今回撮影しませんでしたが、ピアノとお絵かきプログラムもあります。マウスが必要です。
地球がくるくる回りベジタブルのデモンストレーションアニメ

デモプログラムを何も動作させないでいると、自動でアニメーション画面に切り替わります。地球がくるくる回り、野菜の絵が流れるデモアニメで、BGMはCPUを10MHzに設定しておくとちょうど良く合っていました。付属のデモプログラムと店頭で流されていたデモプログラムとでは種類が異なり、店頭用は続けてビジネスシーンのアニメが流れました。
UV初期に当たるのがPC-9801UV2
UV2はUV初期にあたります。モデルチェンジ機のUV21はUV中期にあたり、メインメモリが640KB標準装備(専用スロット内にPC-9801-21Kを2枚増設しただけ)となり前面パネルがVM21を模したものに変更されたのみです。後期のUV11はコンパクトな筐体に変わったことで、性能面に変更はありません。なおUV11は拡張メモリの互換性はなく、UV初期/中期からの流用はできず、買い換えざるを得ません(誰かが言っていたが、PC-9801はモデルチェンジの度お金がかかるようにできているようだ)。
PC-9801UV2のFDDは横並び

PC-9801はMS-DOSが標準で、市販ソフトを使う場合、640KB標準が条件とするものが増えてきました。そこでPC-9801-21Kを2枚専用スロット内に増設しましたが、HDDを接続すると一太郎を使うにはEMSが必須となる場面が出てきます。 サードパーティからEMSメモリが市販されており、2個ある拡張スロットの1個にはEMSメモリ、もう一つにはHDD I/Fを入れるという使い方でかなりの力を発揮できるマシンでした。
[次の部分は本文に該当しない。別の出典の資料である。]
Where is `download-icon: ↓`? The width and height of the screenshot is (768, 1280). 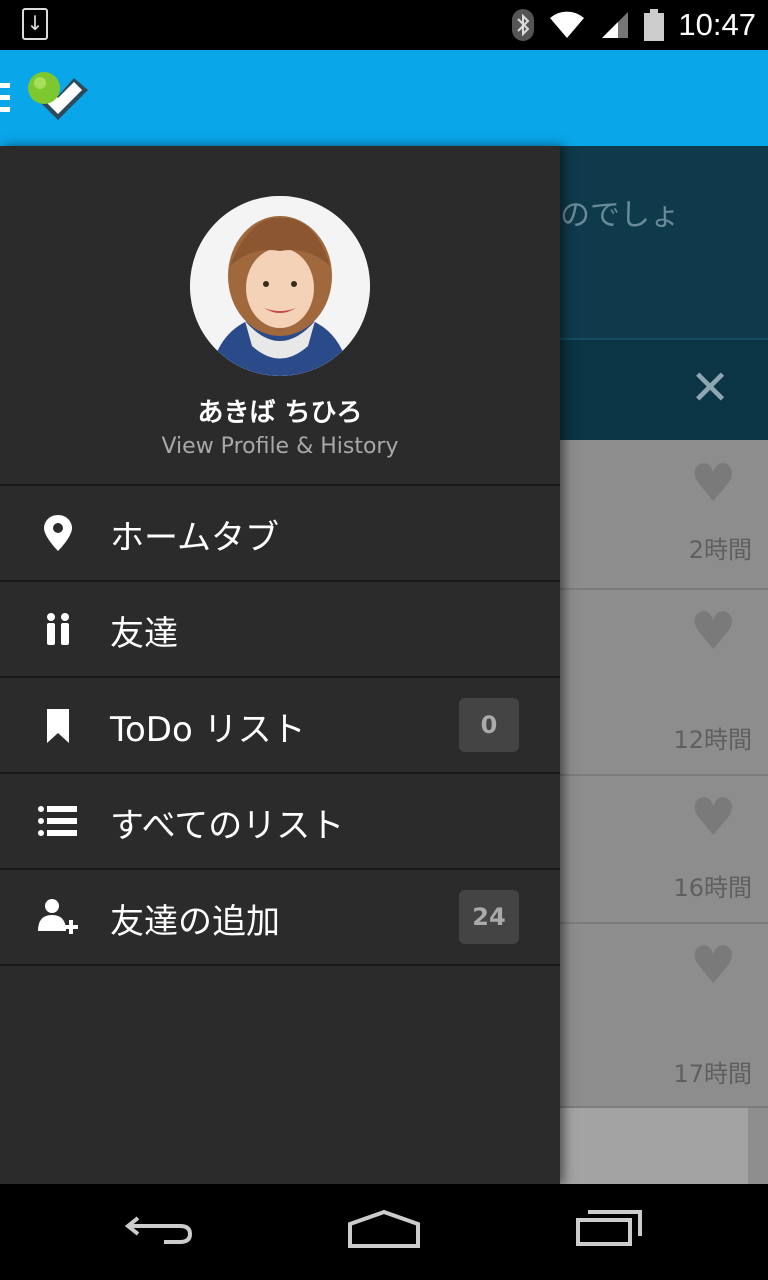 download-icon: ↓ is located at coordinates (35, 24).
購入当初はN88-BASIC(86)で簡単なプログラムを入力したりしていました。やがてMS-DOSの市販ソフトを使うようになり、V30搭載機とはいえ、かなり長く使用したマシンでした。
当時3.5インチフロッピーの価格が5.25インチのものより4倍位していたから、それだけが唯一のネックではありましたが、その後1年しないうちに3.5インチFDの価格は大きく値崩れしていきました。